One of the most basic elements of travel is how you do it. There’s planes, trains, automobiles – and that’s just the beginning. Whether you’re documenting an even for others or just wanting to remember for yourself, these all make great photo opportunities. Actually being in transport is one of the best moments to grab video footage of the city, country, or sky rolling by.

pre-flight in Taupo

As a pilot’s daughter, I’d be starting a series on transportation with planes no matter what. Today is especially timely, as I’m en route to a 2 week class in Dubai. I’ll be drafting on my notepad between Phx & Atlanta, and if I’m lucky, uploading through airport internet before the 2nd, longer flight.

So. Planes. How to summarize a lifelong relationship in just a few words? My 2nd earliest memory is an aerial view – caribou on the tundra. My parents met in Seattle and would go up to Alaska regularly for summer to hike. My dad and another pilot ran bush pilot service for scientists, photographers, naturalists, hikers. My mom and I spent one early summer in Kaktovik were 24 hour sunlight meant it quickly became clear that I needed independent verification even for the stories my parents told me. After all, how could it be 2am when it was bright as day outside? Definitely just a nefarious plot to trick me into going to bed early, and cutting tundra play time unnaturally short.

family trip

As I grew up, we split our family trips between road trips to camp in Colorado, commercial flights to see family in California, and borrowing my dad’s friend’s Piper Archer to go see friends in Wisconsin. Large airports are gateways to opportunity; small airports gateways to the sky.

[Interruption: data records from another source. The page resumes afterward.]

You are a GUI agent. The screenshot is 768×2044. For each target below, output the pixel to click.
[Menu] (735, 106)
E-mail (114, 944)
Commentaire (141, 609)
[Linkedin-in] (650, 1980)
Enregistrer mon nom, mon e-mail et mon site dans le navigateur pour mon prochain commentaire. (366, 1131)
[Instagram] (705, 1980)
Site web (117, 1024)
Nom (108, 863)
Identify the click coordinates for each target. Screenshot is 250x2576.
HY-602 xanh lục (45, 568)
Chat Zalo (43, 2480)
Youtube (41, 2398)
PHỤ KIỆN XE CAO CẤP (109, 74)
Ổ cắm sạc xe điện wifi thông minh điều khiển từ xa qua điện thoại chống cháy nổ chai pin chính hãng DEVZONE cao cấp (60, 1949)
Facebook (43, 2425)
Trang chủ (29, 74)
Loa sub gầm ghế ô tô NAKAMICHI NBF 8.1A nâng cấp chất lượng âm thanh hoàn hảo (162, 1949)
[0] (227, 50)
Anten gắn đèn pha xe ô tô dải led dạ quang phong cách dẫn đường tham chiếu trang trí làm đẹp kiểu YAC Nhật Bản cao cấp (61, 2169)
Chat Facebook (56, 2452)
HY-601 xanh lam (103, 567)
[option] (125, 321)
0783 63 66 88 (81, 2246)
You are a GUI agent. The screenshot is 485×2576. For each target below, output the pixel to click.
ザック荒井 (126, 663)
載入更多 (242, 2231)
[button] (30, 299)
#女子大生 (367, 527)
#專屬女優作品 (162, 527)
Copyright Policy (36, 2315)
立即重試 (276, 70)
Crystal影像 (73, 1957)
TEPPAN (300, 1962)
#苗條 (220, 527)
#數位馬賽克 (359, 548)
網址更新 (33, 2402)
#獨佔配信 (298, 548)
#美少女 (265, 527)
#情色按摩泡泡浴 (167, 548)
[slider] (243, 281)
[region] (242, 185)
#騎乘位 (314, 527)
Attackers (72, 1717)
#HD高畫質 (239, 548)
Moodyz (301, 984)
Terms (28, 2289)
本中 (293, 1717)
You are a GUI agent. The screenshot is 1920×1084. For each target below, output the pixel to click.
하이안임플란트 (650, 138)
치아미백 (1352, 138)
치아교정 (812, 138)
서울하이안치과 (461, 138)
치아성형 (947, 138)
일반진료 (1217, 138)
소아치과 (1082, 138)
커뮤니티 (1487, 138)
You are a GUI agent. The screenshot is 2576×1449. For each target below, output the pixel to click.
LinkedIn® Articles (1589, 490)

I try to guess the moments of takeoff and landing, pack lots of gum in case my ears lock up, and firmly believe that the trip starts even before you leave your house for the airport – not just when you land and pick up your luggage.

And for me, the journey is part of the story – the online check-in kiosque mix-up (for some reason, I do not exist…) and the time we made it from the breakfast place across town, through rental return and security, to the gate in about 30 minutes. (we even, somehow, beat the plane, if barely). Even Thursday’s overpass terror will turn into an adventure once the heart rate slows and the insurance agent has checked everything out.

nearly Nairobi sunrise

But the big adventures, the most magic – those long haul flights where you quietly board the flight in an empty Detroit winter and descend through clouds and mitzvahs to an airport that welcomes you home from right to left, or disembarking on a shimmering, melting tarmac to the shouts of competing baggage handlers and smells nearly as vivid as the colors.

Sometimes I think I learn the most when everything is unfamiliar, including myself.

takeoff from PHX


This winter break (for the northern hemisphere, at least) my Dad will be flying himself to meetings all over both NZ islands, my brother will be crossing the Pacific for some temporary parental supervision and some good football bonding (the real stuff, none of those pads and helmets), and I’ll be looking down on the Atlantic in a few hours. If I’m lucky and the skies are clear, I’ll take some pictures.

When I get a chance, I’ll add the pictures that go with this entry, and there’ll be a some kind of gallery of plane related pictures – and I want you to tell me where you would go if you had one round trip ticket to anywhere in the world?